___ Text shown ___

Yesterday was a massive day in the markets as we saw the FOMC statement & economic projections from the Federal Reserve. Rates were left unchanged with quantitative easing also being left unchanged at $120bln . The Fed’s stance remains accommodative and there has been further reiteration that we will have future guidance well in advance of the FED tapering QE & raising rates. This brought light to the market as we’ve seen strength in the stock market and commodity markets.
Jerome Powell sees moderate inflation in the short term however he emphasises this will not be constant. One of the data points showing this is the change in GDP forecasts. 2021 Forecasts have ballooned to 6.5% compared to the 4.2% December projection. This shows massive growth however, the year following has only been revised up by 0.1% & 2023 actually being revised lower. The Fed doesn’t see inflation as they do not see GDP overheating after 2021.
Another data point to be mindful of is the Dot Plot. This represents the view of policy makers for the rate target range for year end. In the prior Dot Plot, policy makers believed rates would remain unchanged throughout 2021, with 1 member seeing a raise in rates in 2022 and 5 policy makers seeing rates rise in 2023. This data can be seen below:
This data has now been updated as of yesterday with a few adaptations to viewpoints. We have now seen 3 more policy makers project rises in 2022, 2 more in 2023 and 1 in addition to the longer run. Powell did however state that this isn’t too influential as it is a bias that can change with time. Powell states we will see modest inflation but he cannot forecast rate changes. The Fed wants inflation to run moderately above 2%.
“Talking about inflation is one thing, actually having inflation run above 2% is the real thing. The Fed maintains the stance of wanting max employment and stable prices before adjusting the monetary & fiscal policy. The majority consensus for rate hikes remains in 2023. Powell is more focused on employment than inflation at this point and is okay with seeing inflation above 2% without hiking rates as with lower rates, the government can pay off debt at a cheaper rate.
Gold being an inflation hedge as well as being an attractive investment during times of low rates and quantitative easing, is now being eyed out by institutions as we bounce off the significant level of $1700. There was fear around a surprise taper & what the Fed would do with regards to rising inflation, however investors are left less shaken up as Powell continues to reiterate forward guidance, communicating well in advance of tapering QE & hiking rates.

___

What this exercise asks:
**A.** Translate this sentence from the Fed commentary into Spanish: "The Fed wants inflation to run moderately above 2%."
**B.** Reproduce the passage of the Fed commentary that begins at the words "Another data point" and stops after "moderately above 2%.".
**C.** In the Fed commentary, what was the December projection for 2021 GDP?
Rely solely on the Fed commentary above.

___ Recorded information ___

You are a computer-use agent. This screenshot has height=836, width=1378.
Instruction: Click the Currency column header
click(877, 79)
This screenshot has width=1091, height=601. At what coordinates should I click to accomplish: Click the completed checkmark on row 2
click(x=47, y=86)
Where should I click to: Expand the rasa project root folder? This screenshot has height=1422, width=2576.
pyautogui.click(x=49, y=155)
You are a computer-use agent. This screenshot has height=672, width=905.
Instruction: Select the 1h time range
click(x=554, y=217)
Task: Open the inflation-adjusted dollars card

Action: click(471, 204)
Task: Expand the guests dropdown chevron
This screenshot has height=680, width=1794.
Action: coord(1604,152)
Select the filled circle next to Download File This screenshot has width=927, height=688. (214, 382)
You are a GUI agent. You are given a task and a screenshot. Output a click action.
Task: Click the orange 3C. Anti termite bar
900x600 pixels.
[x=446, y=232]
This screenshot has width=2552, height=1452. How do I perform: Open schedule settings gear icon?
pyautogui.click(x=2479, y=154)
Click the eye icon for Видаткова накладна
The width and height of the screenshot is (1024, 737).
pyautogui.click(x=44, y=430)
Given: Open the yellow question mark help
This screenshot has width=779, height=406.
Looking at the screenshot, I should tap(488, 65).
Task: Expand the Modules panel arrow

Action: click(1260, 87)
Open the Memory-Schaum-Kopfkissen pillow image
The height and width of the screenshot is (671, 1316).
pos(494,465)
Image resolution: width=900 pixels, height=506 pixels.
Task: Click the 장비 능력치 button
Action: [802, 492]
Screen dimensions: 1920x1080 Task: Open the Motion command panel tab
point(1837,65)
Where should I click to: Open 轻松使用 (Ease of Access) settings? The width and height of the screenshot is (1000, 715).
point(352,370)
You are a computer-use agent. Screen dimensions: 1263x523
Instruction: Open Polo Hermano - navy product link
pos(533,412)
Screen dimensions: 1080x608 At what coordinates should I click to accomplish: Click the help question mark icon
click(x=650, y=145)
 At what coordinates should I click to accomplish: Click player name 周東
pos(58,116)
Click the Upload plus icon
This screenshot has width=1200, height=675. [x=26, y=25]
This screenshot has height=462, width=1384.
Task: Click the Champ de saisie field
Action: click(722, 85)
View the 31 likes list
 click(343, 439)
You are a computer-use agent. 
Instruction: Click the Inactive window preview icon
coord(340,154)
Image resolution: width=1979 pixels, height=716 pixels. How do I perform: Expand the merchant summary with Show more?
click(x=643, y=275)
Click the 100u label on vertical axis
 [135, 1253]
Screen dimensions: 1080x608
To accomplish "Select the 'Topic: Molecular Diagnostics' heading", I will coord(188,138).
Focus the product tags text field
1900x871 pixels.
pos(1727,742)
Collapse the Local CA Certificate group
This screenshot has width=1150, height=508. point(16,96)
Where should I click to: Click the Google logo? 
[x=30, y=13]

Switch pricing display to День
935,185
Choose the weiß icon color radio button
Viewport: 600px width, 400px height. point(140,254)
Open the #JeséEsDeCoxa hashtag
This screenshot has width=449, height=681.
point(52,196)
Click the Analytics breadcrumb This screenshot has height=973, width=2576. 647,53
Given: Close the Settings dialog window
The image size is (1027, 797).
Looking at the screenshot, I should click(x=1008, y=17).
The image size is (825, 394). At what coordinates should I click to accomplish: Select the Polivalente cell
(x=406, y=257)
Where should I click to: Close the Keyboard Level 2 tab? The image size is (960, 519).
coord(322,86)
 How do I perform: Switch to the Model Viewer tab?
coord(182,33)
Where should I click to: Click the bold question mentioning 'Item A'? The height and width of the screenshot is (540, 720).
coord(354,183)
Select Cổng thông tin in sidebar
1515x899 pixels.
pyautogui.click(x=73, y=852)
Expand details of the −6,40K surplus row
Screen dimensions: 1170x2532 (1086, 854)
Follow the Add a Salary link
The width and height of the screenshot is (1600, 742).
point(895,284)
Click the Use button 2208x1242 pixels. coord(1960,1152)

___

Outputs:
**A.** La Fed quiere que la inflación se sitúe moderadamente por encima del 2 %.

**B.**
Another data point to be mindful of is the Dot Plot. This represents the view of policy makers for the rate target range for year end. In the prior Dot Plot, policy makers believed rates would remain unchanged throughout 2021, with 1 member seeing a raise in rates in 2022 and 5 policy makers seeing rates rise in 2023. This data can be seen below:
This data has now been updated as of yesterday with a few adaptations to viewpoints. We have now seen 3 more policy makers project rises in 2022, 2 more in 2023 and 1 in addition to the longer run. Powell did however state that this isn’t too influential as it is a bias that can change with time. Powell states we will see modest inflation but he cannot forecast rate changes. The Fed wants inflation to run moderately above 2%.

**C.** 4.2%